**EXERCISE DIRECTIONS**: Reply with exactly the lines from the one that contains "Click the +15증폭 amplification value" through the last line of the records below, and with no other lines.

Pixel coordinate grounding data
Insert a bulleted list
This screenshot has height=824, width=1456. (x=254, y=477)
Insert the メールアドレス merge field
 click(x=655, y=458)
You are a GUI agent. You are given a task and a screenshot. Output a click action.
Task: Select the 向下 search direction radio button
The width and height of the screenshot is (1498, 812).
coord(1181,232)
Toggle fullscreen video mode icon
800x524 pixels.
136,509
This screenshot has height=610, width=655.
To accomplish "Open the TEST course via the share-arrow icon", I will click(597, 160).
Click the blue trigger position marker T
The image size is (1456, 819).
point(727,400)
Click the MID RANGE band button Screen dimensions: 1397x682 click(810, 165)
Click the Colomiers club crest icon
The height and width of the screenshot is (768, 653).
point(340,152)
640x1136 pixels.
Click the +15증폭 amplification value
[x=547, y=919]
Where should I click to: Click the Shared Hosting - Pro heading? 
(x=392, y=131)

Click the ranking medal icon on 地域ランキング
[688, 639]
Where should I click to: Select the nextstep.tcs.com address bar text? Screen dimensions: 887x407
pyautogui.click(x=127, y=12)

**EXPECTED ANSWER**:
Click the +15증폭 amplification value
[x=547, y=919]
Where should I click to: Click the Shared Hosting - Pro heading? 
(x=392, y=131)

Click the ranking medal icon on 地域ランキング
[688, 639]
Where should I click to: Select the nextstep.tcs.com address bar text? Screen dimensions: 887x407
pyautogui.click(x=127, y=12)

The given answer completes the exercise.